2. The subsystem of claim 1 , wherein the subsystem can operate in two modes; data mirroring mode, and data federation mode, wherein data mirroring mode uses multiple stand alone computing nodes to store multiple copies of the same data, and data may be retrieved from multiple sources.
3. The subsystem of claim 1 , wherein the subsystem can be accessed by an open source database platform.
4. The subsystem of claim 1 , wherein requests for information from any individual node may simultaneously make requests to other data nodes in the system based on functional algorithms contained in the data of the original node to retrieve data not present in the original node, and wherein the subsystem allows data from all nodes to be used as one monolithic data representation from all points in the distributed system.
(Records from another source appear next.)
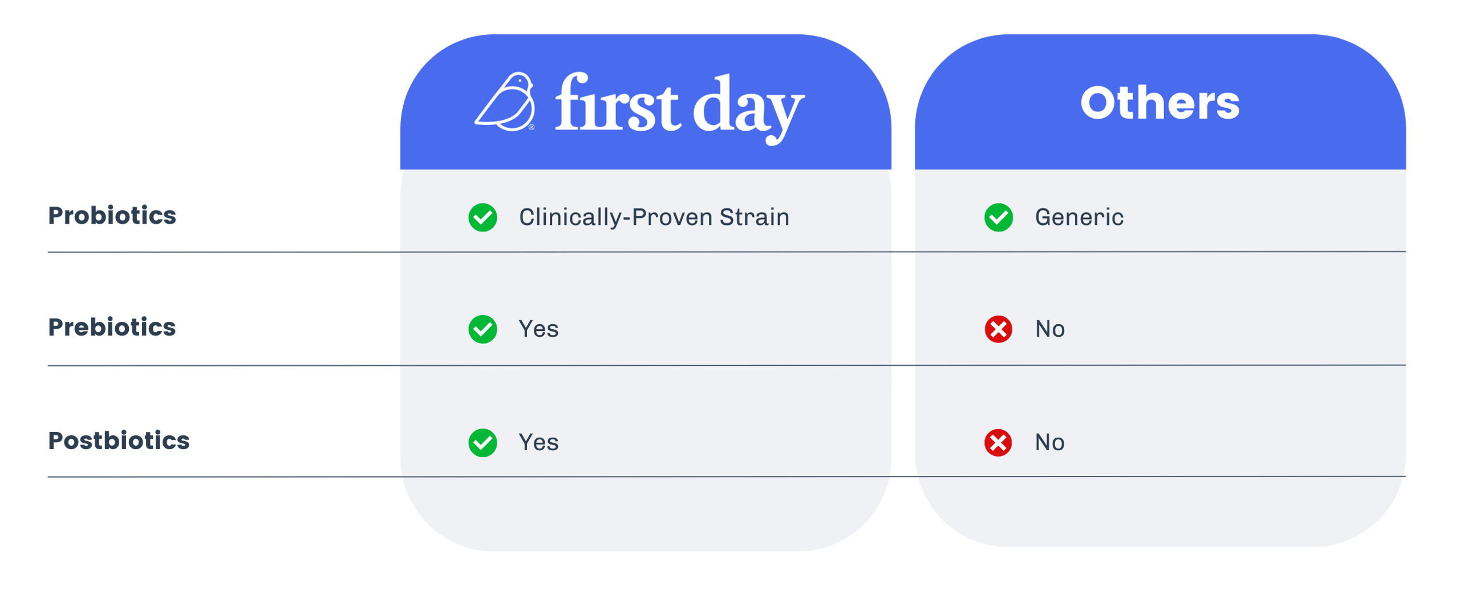Click the red X in Prebiotics row
Image resolution: width=1460 pixels, height=610 pixels.
pyautogui.click(x=998, y=329)
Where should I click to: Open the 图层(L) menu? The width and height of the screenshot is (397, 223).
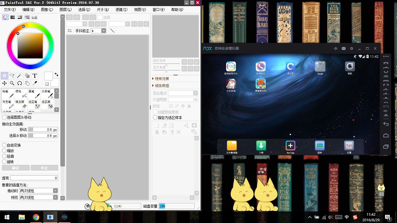click(65, 10)
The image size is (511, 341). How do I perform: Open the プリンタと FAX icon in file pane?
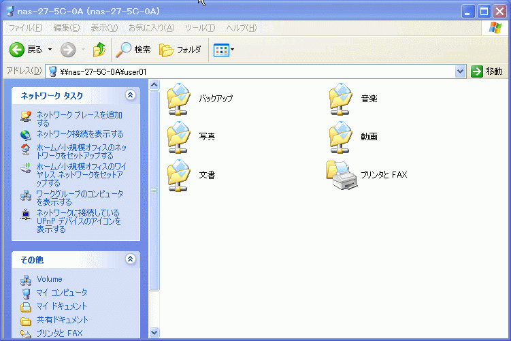pos(342,175)
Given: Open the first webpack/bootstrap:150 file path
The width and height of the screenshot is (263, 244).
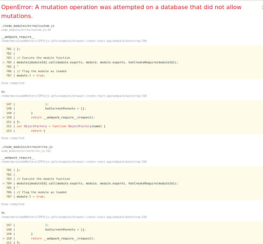Looking at the screenshot, I should click(x=74, y=96).
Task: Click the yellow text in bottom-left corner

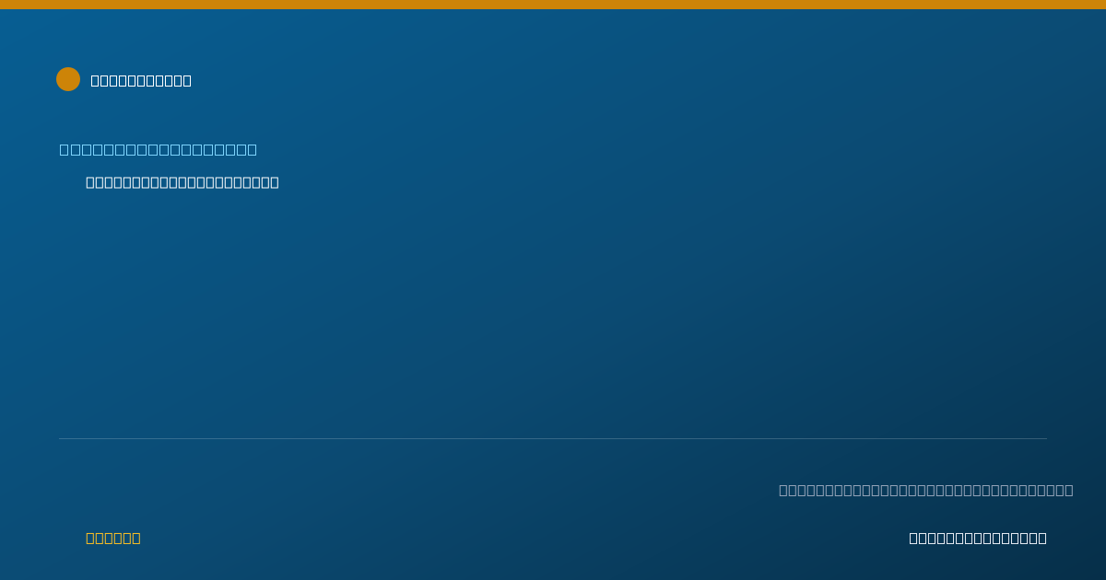Action: (x=113, y=539)
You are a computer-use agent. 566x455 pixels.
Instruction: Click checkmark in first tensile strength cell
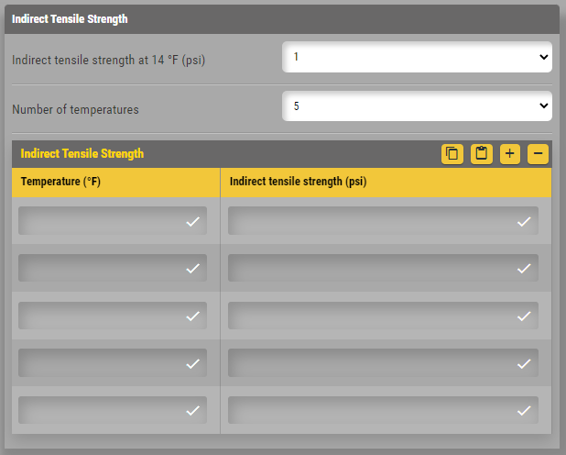coord(524,221)
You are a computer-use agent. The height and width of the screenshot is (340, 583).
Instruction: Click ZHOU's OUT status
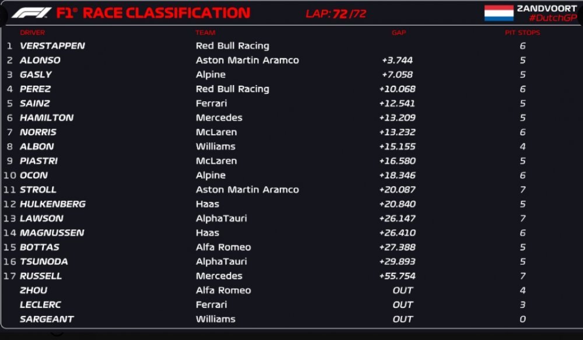(403, 290)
5. The subsystem of claim 1 , wherein the subsystem contains modules for performing the following tasks;
a. module one, a subsystem that allows the subsystem to store data on the hard drive of a given node;
b. module two, a garbage collection mechanism, used to clean up unused data to improve performance and free computing resources;
c. module three, a distributed lock mechanism required for isolation of transactions within the subsystem, the distributed lock mechanism comprising a subsystem for providing communication between nodes.
6. The subsystem of claim 5 , wherein each of the subsystems may be configured according to an individual domain requirement.
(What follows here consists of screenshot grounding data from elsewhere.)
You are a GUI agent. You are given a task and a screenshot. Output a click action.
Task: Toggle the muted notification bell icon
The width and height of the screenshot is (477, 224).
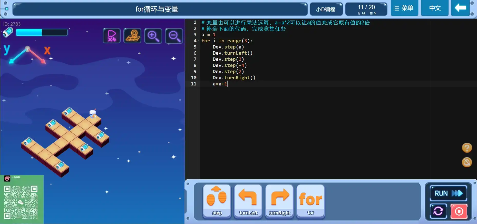tap(467, 162)
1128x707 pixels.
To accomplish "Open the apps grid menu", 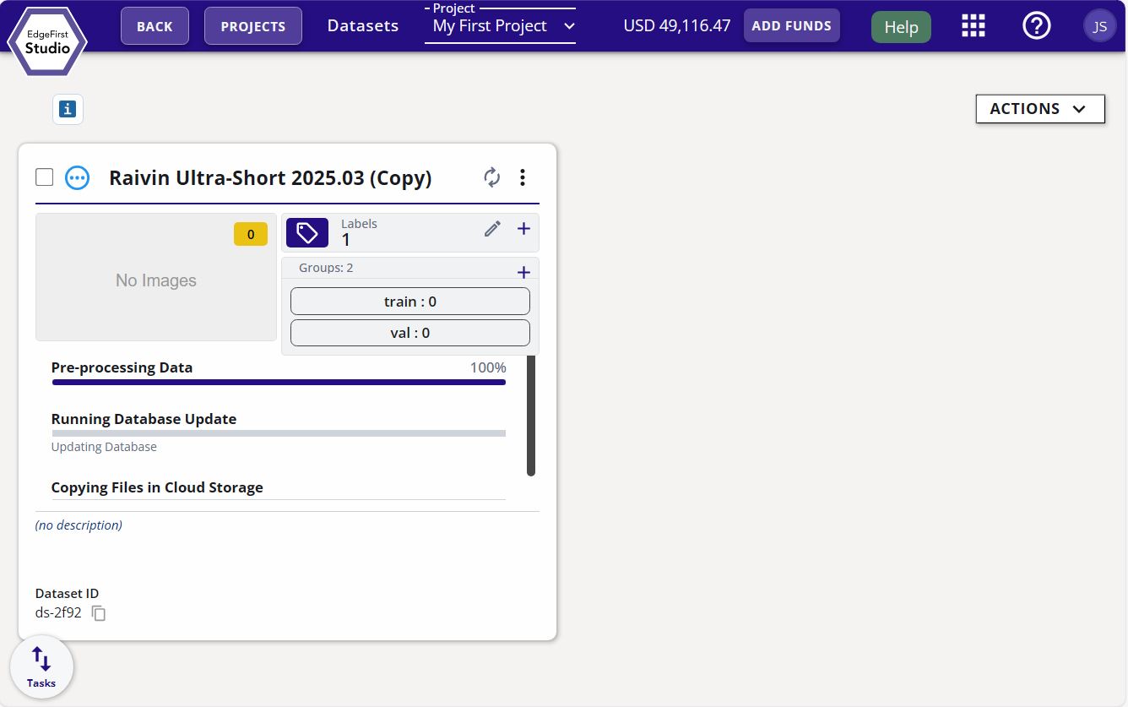I will tap(973, 26).
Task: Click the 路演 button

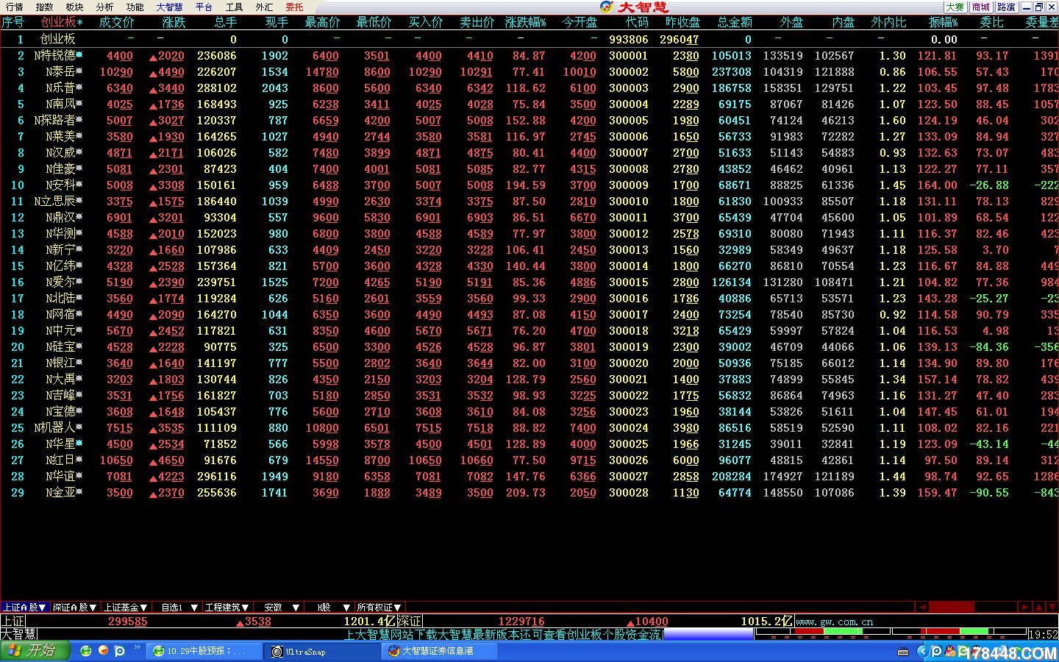Action: pyautogui.click(x=1006, y=7)
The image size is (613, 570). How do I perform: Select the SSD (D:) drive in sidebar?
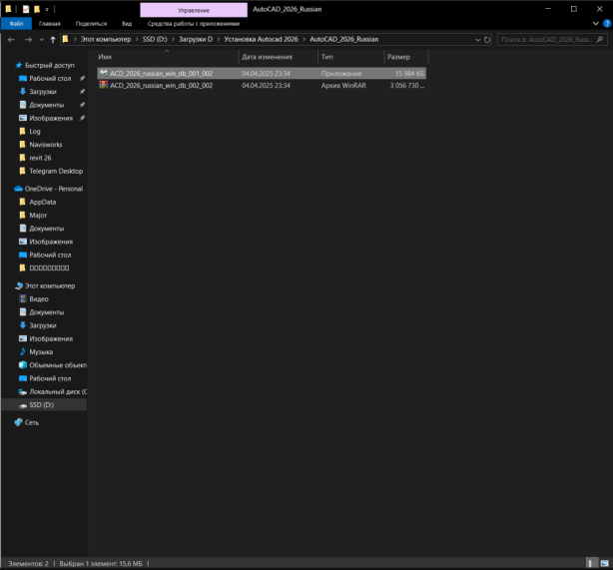click(x=41, y=405)
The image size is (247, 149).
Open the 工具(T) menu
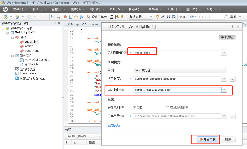[x=172, y=9]
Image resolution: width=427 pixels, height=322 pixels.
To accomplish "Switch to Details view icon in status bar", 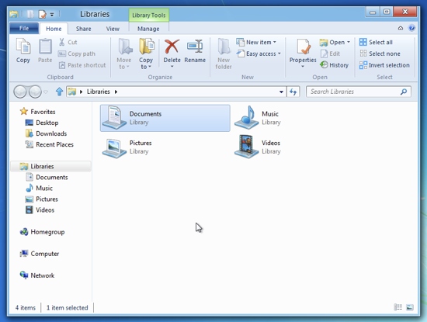I will point(397,307).
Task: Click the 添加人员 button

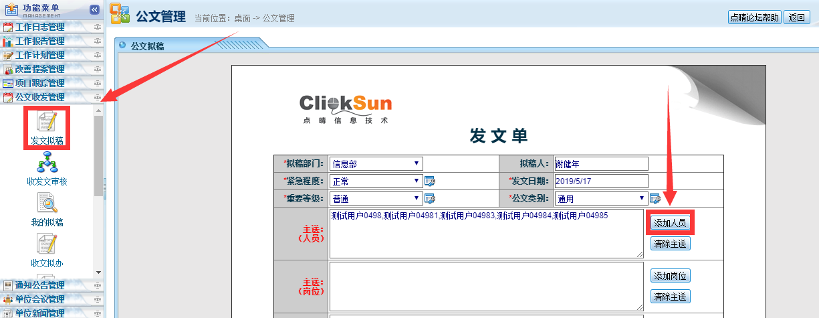Action: tap(671, 223)
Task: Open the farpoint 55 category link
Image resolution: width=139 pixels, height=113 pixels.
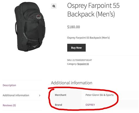Action: 83,64
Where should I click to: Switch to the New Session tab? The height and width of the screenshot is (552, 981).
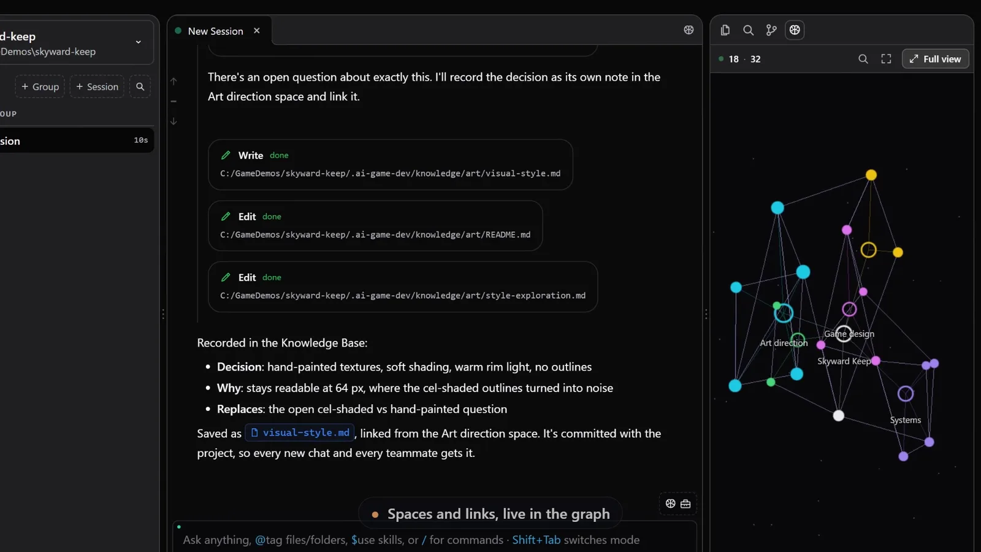pyautogui.click(x=215, y=31)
7. The subsystem of claim 5 , wherein the data storage module enables the subsystem to store data on the nodes of the system and continue operating in spite of any individual failed operation that may occur.
8. The subsystem of claim 7 , wherein the data storage module can renew an ID table using data stored in storage files, and all of the objects in the system are stored as storage files, capable of compression if necessary, and residing on the various nodes of the system, with a parameter allowing the number of objects to be set, which can be stored in single Storage file.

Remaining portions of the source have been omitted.